GIVEN DATA ::
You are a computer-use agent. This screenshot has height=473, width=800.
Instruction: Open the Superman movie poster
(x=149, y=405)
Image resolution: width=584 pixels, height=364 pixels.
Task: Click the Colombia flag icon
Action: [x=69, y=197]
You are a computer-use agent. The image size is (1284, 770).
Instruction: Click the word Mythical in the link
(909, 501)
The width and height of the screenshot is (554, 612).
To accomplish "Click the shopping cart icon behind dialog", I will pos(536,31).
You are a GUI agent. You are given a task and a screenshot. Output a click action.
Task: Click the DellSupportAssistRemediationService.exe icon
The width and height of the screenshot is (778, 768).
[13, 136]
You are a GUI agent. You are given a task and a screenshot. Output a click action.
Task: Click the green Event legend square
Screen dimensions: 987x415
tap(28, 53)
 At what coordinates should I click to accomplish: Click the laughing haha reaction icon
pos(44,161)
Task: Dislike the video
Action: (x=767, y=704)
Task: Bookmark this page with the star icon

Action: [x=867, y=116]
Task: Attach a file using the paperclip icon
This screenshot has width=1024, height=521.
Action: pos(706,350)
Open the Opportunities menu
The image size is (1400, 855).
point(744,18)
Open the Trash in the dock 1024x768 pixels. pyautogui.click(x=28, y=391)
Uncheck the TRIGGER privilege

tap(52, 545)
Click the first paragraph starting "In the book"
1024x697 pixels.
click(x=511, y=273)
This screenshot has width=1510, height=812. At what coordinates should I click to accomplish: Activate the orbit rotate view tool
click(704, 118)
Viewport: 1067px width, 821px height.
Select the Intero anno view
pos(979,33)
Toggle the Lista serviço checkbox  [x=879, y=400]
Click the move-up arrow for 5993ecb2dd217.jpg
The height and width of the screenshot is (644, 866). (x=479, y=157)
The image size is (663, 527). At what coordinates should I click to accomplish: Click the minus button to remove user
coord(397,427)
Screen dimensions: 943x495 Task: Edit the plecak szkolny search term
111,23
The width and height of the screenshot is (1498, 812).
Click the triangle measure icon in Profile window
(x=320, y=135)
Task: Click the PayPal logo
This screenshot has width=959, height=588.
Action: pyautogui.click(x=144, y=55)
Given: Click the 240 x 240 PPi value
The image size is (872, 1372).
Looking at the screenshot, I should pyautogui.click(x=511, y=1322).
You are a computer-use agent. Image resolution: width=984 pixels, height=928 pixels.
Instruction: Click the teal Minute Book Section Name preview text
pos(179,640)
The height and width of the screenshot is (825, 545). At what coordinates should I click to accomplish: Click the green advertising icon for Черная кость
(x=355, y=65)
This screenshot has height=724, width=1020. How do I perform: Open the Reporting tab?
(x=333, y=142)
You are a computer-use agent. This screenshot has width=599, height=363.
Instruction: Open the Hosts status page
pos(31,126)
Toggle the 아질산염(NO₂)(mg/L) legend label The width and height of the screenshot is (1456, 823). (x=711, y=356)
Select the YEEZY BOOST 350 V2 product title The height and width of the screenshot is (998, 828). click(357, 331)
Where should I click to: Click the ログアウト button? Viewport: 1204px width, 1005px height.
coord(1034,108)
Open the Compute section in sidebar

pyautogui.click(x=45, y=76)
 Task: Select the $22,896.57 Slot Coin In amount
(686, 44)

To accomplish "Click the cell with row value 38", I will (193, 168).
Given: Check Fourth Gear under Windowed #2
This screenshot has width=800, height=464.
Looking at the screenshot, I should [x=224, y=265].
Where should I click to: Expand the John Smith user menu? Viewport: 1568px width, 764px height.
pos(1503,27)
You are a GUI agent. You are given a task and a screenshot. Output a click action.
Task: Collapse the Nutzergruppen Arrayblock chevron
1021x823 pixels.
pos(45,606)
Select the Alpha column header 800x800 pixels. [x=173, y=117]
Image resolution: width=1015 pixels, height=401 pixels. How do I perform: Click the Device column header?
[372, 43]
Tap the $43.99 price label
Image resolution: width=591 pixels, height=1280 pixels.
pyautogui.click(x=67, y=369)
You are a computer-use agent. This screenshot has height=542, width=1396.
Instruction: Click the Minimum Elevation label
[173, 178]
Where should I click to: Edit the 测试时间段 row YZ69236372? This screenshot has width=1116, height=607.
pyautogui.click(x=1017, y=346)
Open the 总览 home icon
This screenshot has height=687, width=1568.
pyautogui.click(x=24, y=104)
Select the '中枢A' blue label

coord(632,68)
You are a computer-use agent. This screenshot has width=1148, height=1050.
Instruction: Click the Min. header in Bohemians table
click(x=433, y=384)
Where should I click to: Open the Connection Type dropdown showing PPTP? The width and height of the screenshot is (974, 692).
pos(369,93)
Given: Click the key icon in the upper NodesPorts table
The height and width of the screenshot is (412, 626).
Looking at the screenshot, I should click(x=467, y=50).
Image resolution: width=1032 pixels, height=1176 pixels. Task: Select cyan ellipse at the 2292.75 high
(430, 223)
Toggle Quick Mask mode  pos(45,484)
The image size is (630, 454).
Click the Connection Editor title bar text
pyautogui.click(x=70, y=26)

INSTRUCTIONS FOR THE TASK ::
Your task is to copy all of the entries exactly.

SOLVED EXERCISE ::
You are a computer-use agent. This screenshot has height=473, width=800.
Instruction: Open the Superman movie poster
(x=149, y=405)
Image resolution: width=584 pixels, height=364 pixels.
Task: Click the Colombia flag icon
Action: [x=69, y=197]
You are a computer-use agent. The image size is (1284, 770).
Instruction: Click the word Mythical in the link
(909, 501)
The width and height of the screenshot is (554, 612).
To accomplish "Click the shopping cart icon behind dialog", I will pos(536,31).
You are a GUI agent. You are given a task and a screenshot. Output a click action.
Task: Click the DellSupportAssistRemediationService.exe icon
The width and height of the screenshot is (778, 768).
[13, 136]
You are a GUI agent. You are given a task and a screenshot. Output a click action.
Task: Click the green Event legend square
Screen dimensions: 987x415
tap(28, 53)
 At what coordinates should I click to accomplish: Click the laughing haha reaction icon
pos(44,161)
Task: Dislike the video
Action: (x=767, y=704)
Task: Bookmark this page with the star icon

Action: [x=867, y=116]
Task: Attach a file using the paperclip icon
This screenshot has width=1024, height=521.
Action: pos(706,350)
Open the Opportunities menu
The image size is (1400, 855).
point(744,18)
Open the Trash in the dock 1024x768 pixels. pyautogui.click(x=28, y=391)
Uncheck the TRIGGER privilege

tap(52, 545)
Click the first paragraph starting "In the book"
1024x697 pixels.
click(x=511, y=273)
This screenshot has width=1510, height=812. At what coordinates should I click to accomplish: Activate the orbit rotate view tool
click(704, 118)
Viewport: 1067px width, 821px height.
Select the Intero anno view
pos(979,33)
Toggle the Lista serviço checkbox  [x=879, y=400]
Click the move-up arrow for 5993ecb2dd217.jpg
The height and width of the screenshot is (644, 866). (x=479, y=157)
The image size is (663, 527). At what coordinates should I click to accomplish: Click the minus button to remove user
coord(397,427)
Screen dimensions: 943x495 Task: Edit the plecak szkolny search term
111,23
The width and height of the screenshot is (1498, 812).
Click the triangle measure icon in Profile window
(x=320, y=135)
Task: Click the PayPal logo
This screenshot has width=959, height=588.
Action: pyautogui.click(x=144, y=55)
Given: Click the 240 x 240 PPi value
The image size is (872, 1372).
Looking at the screenshot, I should pyautogui.click(x=511, y=1322).
You are a computer-use agent. Image resolution: width=984 pixels, height=928 pixels.
Instruction: Click the teal Minute Book Section Name preview text
pos(179,640)
The height and width of the screenshot is (825, 545). At what coordinates should I click to accomplish: Click the green advertising icon for Черная кость
(x=355, y=65)
This screenshot has height=724, width=1020. How do I perform: Open the Reporting tab?
(x=333, y=142)
You are a computer-use agent. This screenshot has width=599, height=363.
Instruction: Open the Hosts status page
pos(31,126)
Toggle the 아질산염(NO₂)(mg/L) legend label The width and height of the screenshot is (1456, 823). (x=711, y=356)
Select the YEEZY BOOST 350 V2 product title The height and width of the screenshot is (998, 828). click(357, 331)
Where should I click to: Click the ログアウト button? Viewport: 1204px width, 1005px height.
coord(1034,108)
Open the Compute section in sidebar

pyautogui.click(x=45, y=76)
 Task: Select the $22,896.57 Slot Coin In amount
(686, 44)

To accomplish "Click the cell with row value 38", I will (193, 168).
Given: Check Fourth Gear under Windowed #2
This screenshot has width=800, height=464.
Looking at the screenshot, I should [x=224, y=265].
Where should I click to: Expand the John Smith user menu? Viewport: 1568px width, 764px height.
pos(1503,27)
You are a GUI agent. You are given a task and a screenshot. Output a click action.
Task: Collapse the Nutzergruppen Arrayblock chevron
1021x823 pixels.
pos(45,606)
Select the Alpha column header 800x800 pixels. [x=173, y=117]
Image resolution: width=1015 pixels, height=401 pixels. How do I perform: Click the Device column header?
[372, 43]
Tap the $43.99 price label
Image resolution: width=591 pixels, height=1280 pixels.
pyautogui.click(x=67, y=369)
You are a computer-use agent. This screenshot has height=542, width=1396.
Instruction: Click the Minimum Elevation label
[173, 178]
Where should I click to: Edit the 测试时间段 row YZ69236372? This screenshot has width=1116, height=607.
pyautogui.click(x=1017, y=346)
Open the 总览 home icon
This screenshot has height=687, width=1568.
pyautogui.click(x=24, y=104)
Select the '中枢A' blue label

coord(632,68)
You are a computer-use agent. This screenshot has width=1148, height=1050.
Instruction: Click the Min. header in Bohemians table
click(x=433, y=384)
Where should I click to: Open the Connection Type dropdown showing PPTP? The width and height of the screenshot is (974, 692).
pos(369,93)
Given: Click the key icon in the upper NodesPorts table
The height and width of the screenshot is (412, 626).
Looking at the screenshot, I should click(x=467, y=50).
Image resolution: width=1032 pixels, height=1176 pixels. Task: Select cyan ellipse at the 2292.75 high
(430, 223)
Toggle Quick Mask mode  pos(45,484)
The image size is (630, 454).
Click the Connection Editor title bar text
pyautogui.click(x=70, y=26)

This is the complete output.